What we bring

“Hello Ms. Lillis.”  Grigor was, as usual, first to arrive in my choir room.  Slightly out of breath from the stairs, he paced awkwardly in front of me – body parallel to the desk but eyes fixed on me.  Without a break in my typing, I glanced up from my computer and smiled.  “Hi Grigor.”  He continued to pace and I continued to type, hoping desperately to finish the task before class started.  A few other students drifted in.  Rayna sat down at the piano and began playing the accompaniment to a piece called “Inscription of Hope.”

“Ms.
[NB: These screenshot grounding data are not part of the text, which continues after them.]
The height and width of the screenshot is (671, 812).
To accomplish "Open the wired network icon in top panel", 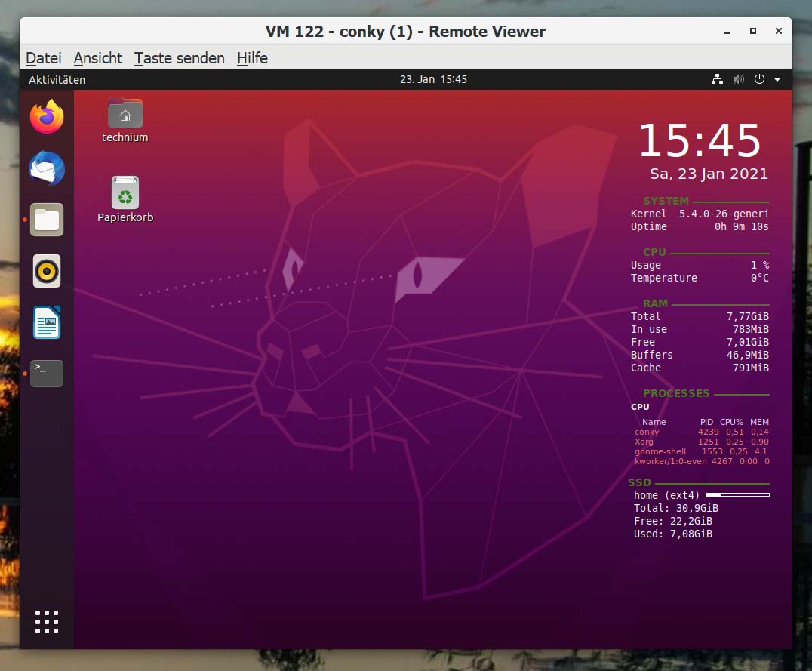I will (717, 78).
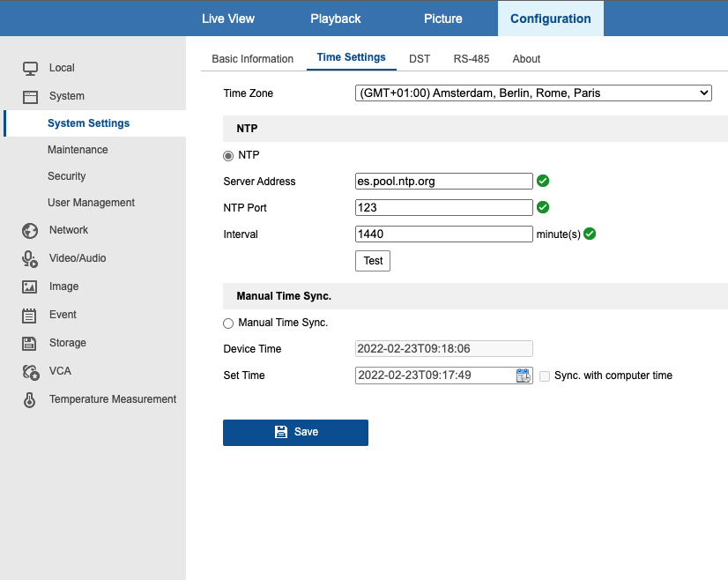Select the NTP radio button
The width and height of the screenshot is (728, 580).
[x=228, y=155]
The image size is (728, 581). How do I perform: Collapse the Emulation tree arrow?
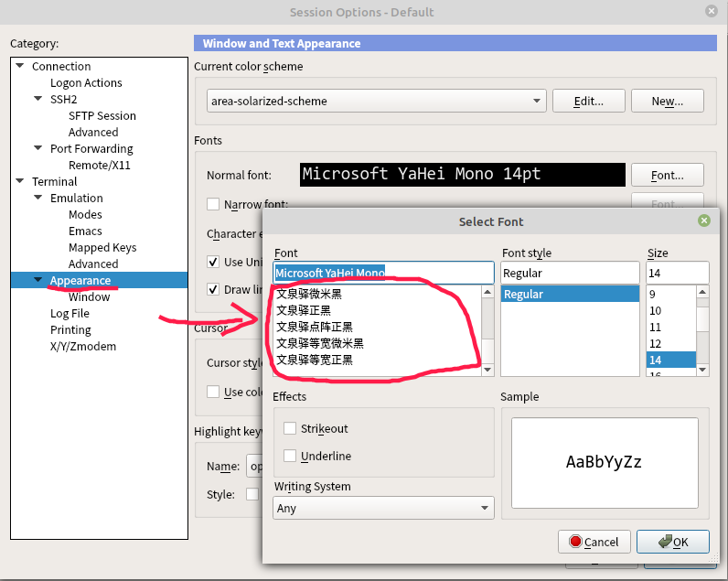(38, 199)
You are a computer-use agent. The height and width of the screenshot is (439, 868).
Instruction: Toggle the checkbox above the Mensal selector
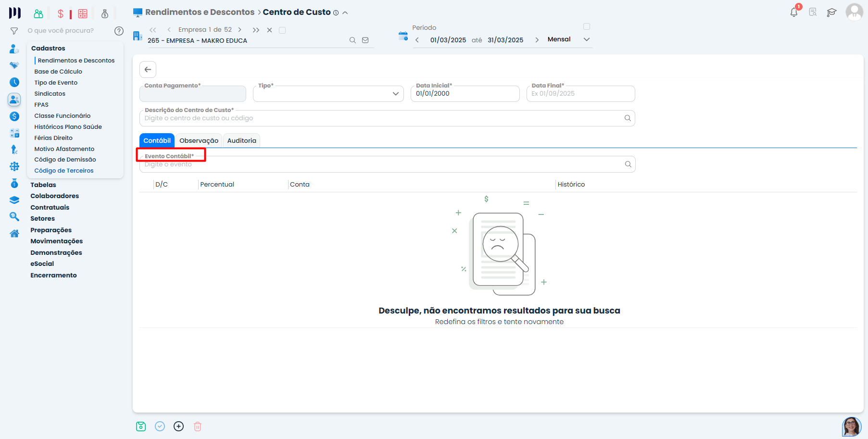pos(587,26)
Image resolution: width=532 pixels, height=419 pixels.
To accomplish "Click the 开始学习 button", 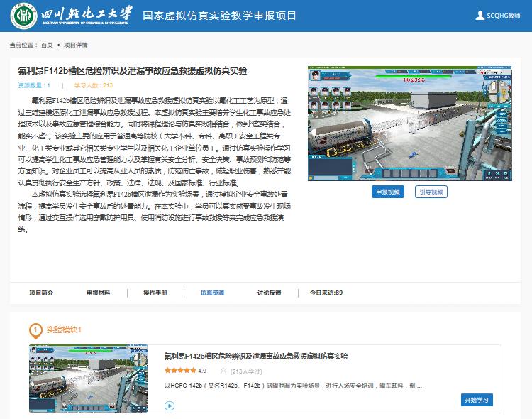I will [x=476, y=399].
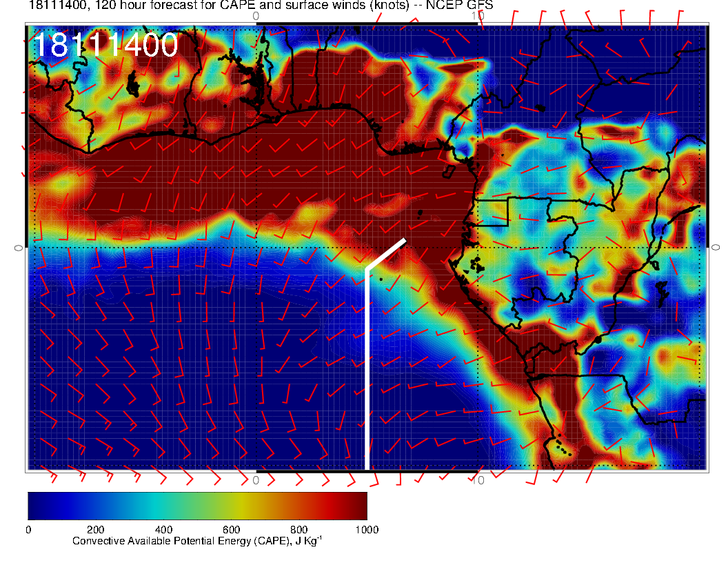Click the Convective Available Potential Energy legend caption
Viewport: 728px width, 563px height.
(x=196, y=542)
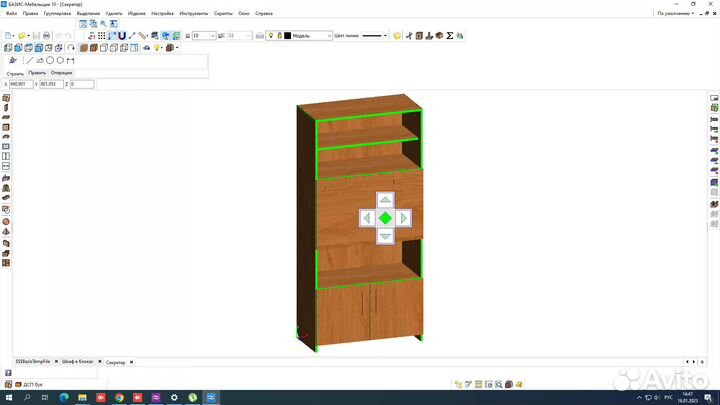
Task: Open the Модель layer dropdown
Action: coord(329,36)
Lillis?”
“Yes Grigor?” I said, still typing.
“This is one of my favorite pieces.  It is one of my very favorites.”
“Yep, it’s pretty piece.” I smiled without looking up.  So close to finishing …
“Do you want to know why it’s my favorite?”
I sighed, smiled again, and paused.  “Why is it your favorite, Grigor?” I said, looking up at him.  He was talking to me from another one of his awkward positions, the lower half of his body pointing one direction with the upper half rotated about forty-five degrees.
“It’s the melody.  It’s so beautiful.  It reminds me of some old Russian war tunes.  And they are really beautiful.”
The task in front of me forgotten, I stared at him with a mixture of confusion and incomprehension.
“It reminds you … of Russian war tunes?”
“Yes.  Really lovely.”
He looked at me a few moments more, the faintest breath of a smile playing across his face, and then turned to get his music folder.  By now, the missing majority of my choir were streaming in the door and I had less than thirty seconds to wrap my mind around the thought that was about to slip away.  Namely this: that a song called “Inscription of Hope,” which is composed by an American, the lyrics of which were taken from the wall of a Jewish hiding place in Nazi Germany, is beautiful to my Bulgarian student because it reminds him of Russian war tunes.  Wait – what?  Is it just me, or was I staring at veritable onion of irony?
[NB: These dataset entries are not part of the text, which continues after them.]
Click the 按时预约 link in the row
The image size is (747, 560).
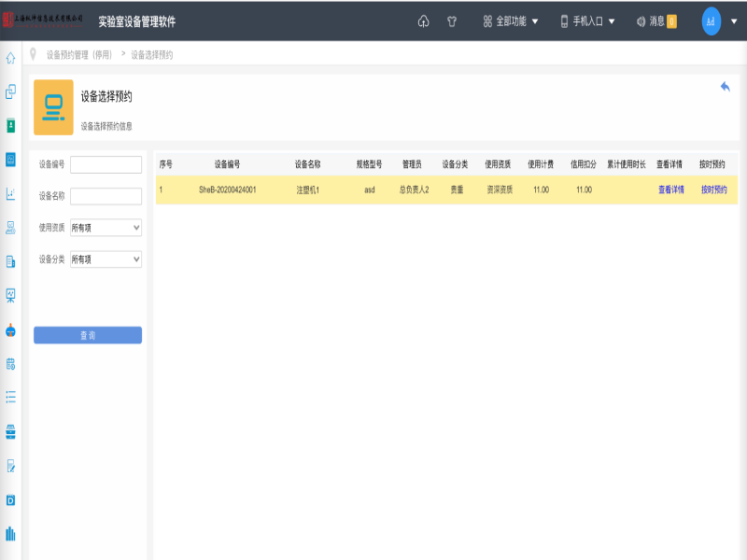click(x=713, y=189)
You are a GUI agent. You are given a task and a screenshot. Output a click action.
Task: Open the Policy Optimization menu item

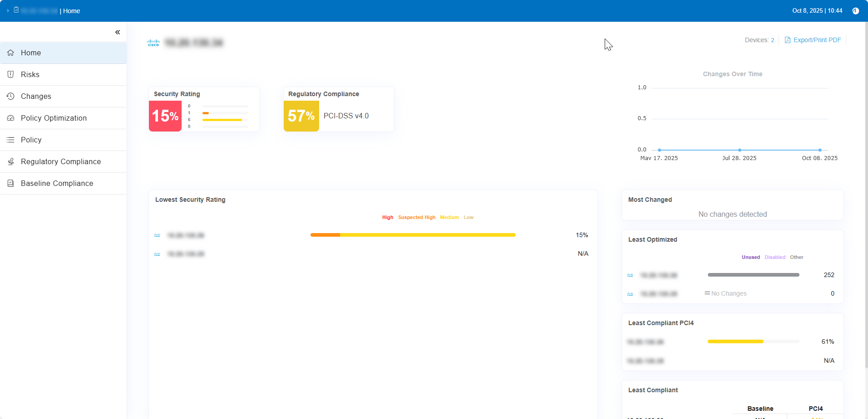pyautogui.click(x=54, y=118)
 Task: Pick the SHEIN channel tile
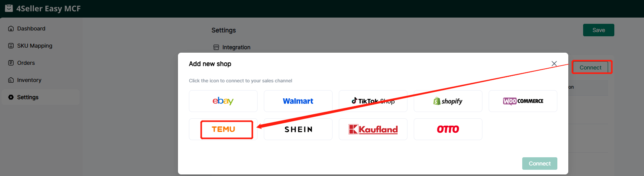coord(298,129)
But that’s not actually the thought that was slipping away.  I wrestled a bit more to find it underneath all the layers.  At the core, I found a tiny black hole of questions: what do we bring?  how much does it matter?  is it possible to let go?
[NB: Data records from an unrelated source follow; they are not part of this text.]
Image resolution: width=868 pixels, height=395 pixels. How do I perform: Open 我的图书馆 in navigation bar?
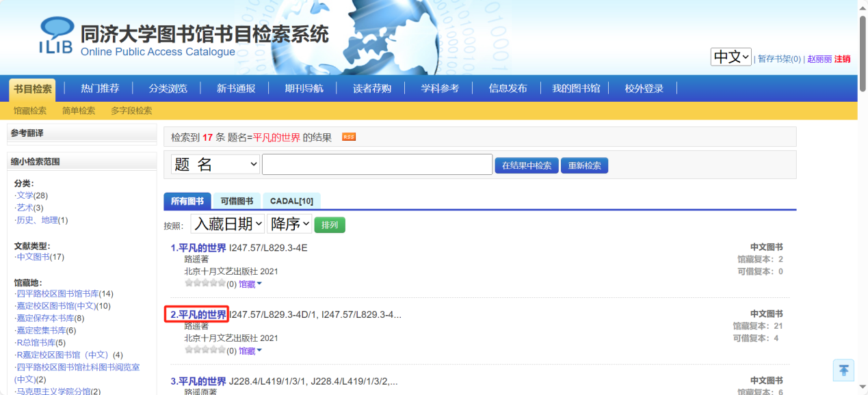coord(576,88)
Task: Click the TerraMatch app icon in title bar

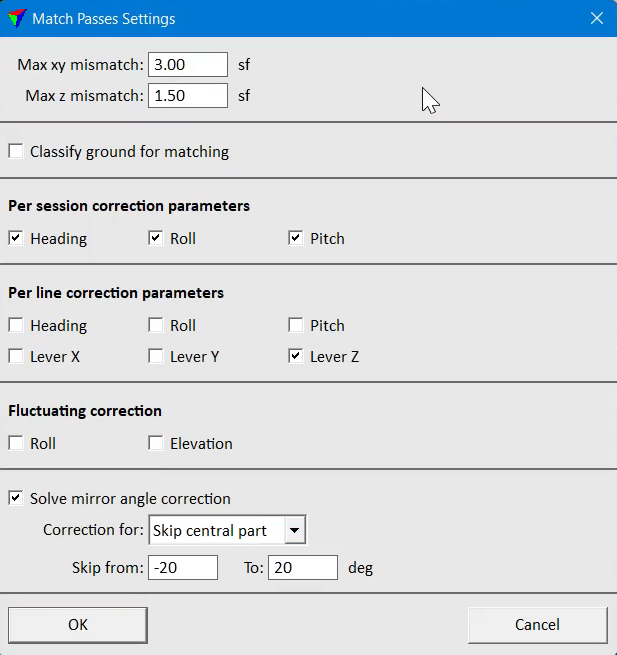Action: (17, 19)
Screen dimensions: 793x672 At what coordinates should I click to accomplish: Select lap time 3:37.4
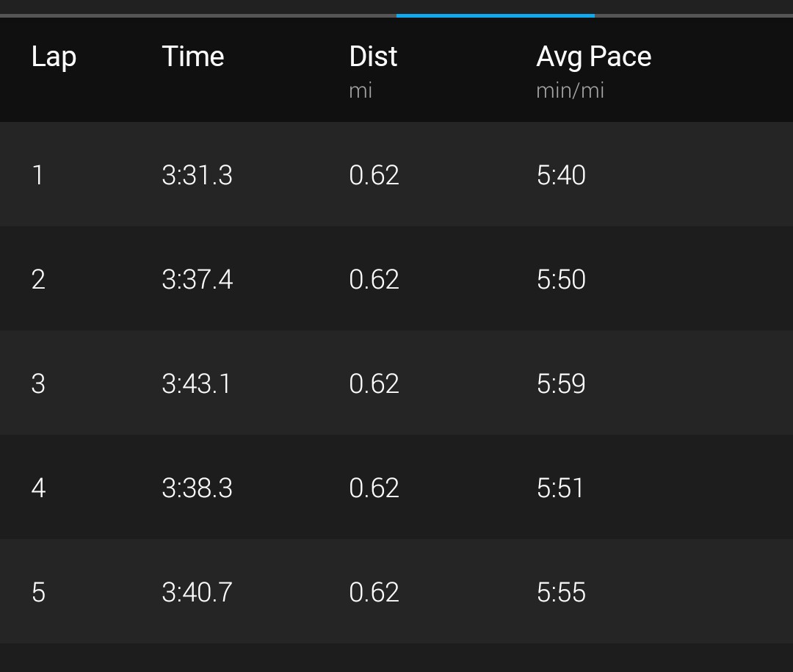tap(198, 279)
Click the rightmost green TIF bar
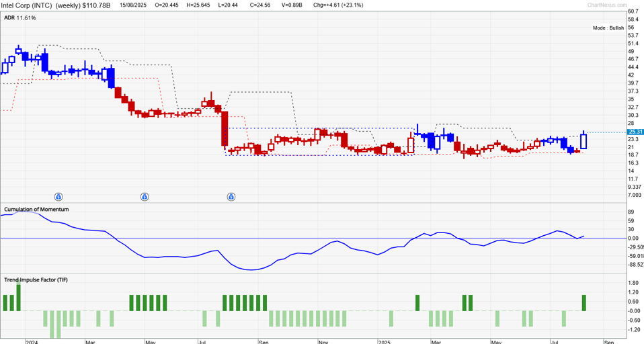This screenshot has height=344, width=644. click(x=584, y=302)
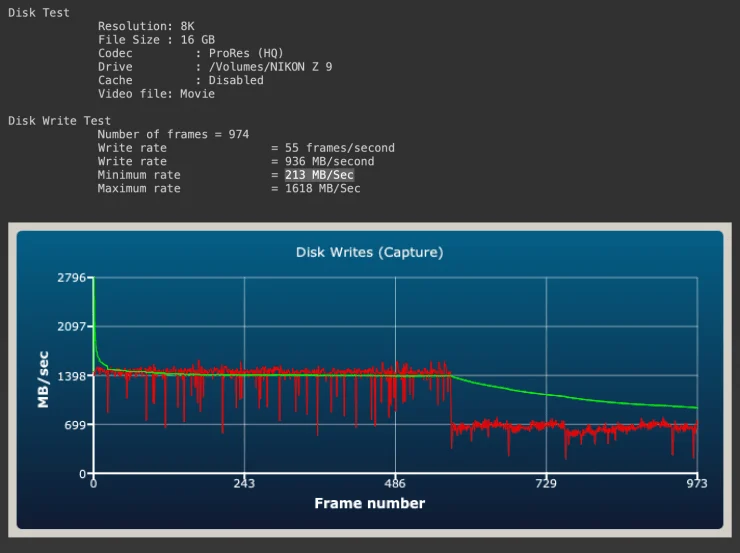Screen dimensions: 740x553
Task: Click the 243 frame number tick
Action: point(244,484)
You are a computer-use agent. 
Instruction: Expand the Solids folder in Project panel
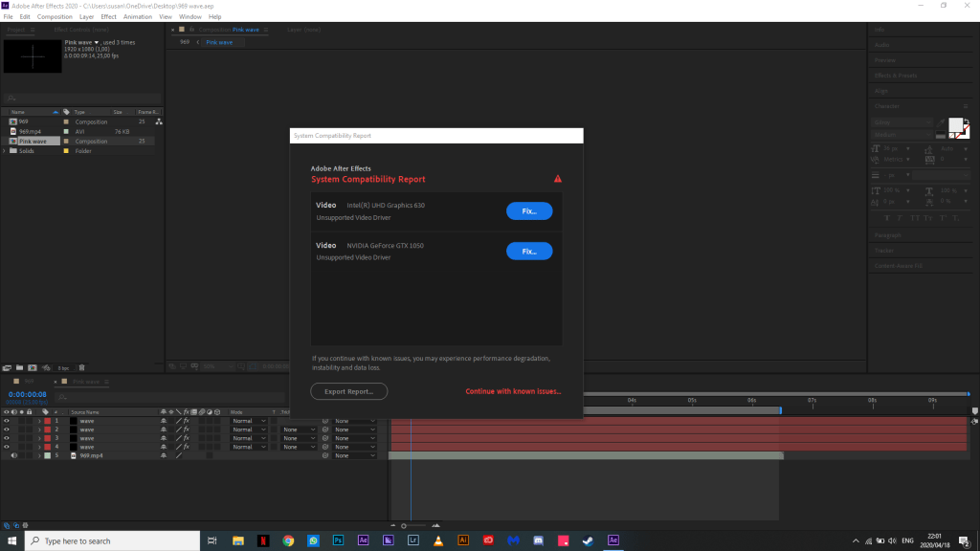coord(4,151)
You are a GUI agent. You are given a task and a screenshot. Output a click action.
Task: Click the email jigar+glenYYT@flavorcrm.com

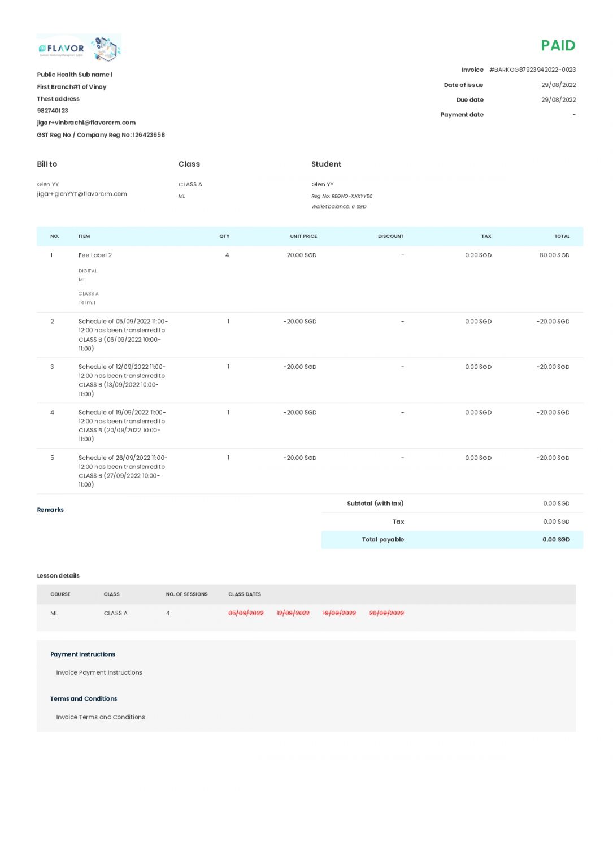coord(82,194)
To any experience we bring ourselves.  We have nothing but.  Yet, who are we, each?  What is hidden inside each mind, each heart?  Former happenings, former responses, former understandings, former feelings; memories that freeze frame into statues and eventually morph in the acid rain of time.  Each new significant experience is greeted with the momentum gathered by all that went before.  An invisible force drawing us forward.  Every moment, the new is exploded by the old and we inhabit a present perpetually carved by our past.

“I believe in the sun, even when it is not shining,
And I believe in love, even when there’s no one there.
And I believe in God, even when he is silent,
I believe through every trial, there is always a way.”

One song, an array of experiences.  Grigor thought nostalgically of Russian war tunes though he was born on the edges of Russia in a post-Soviet world.  And what about Ranya at the piano?  She’s Rwandan, born on the heels of the genocide.  What does she think of when she plays this piece?  How about Nell, the bouncy American girl who is living overseas for the first time?  What did she bring with her?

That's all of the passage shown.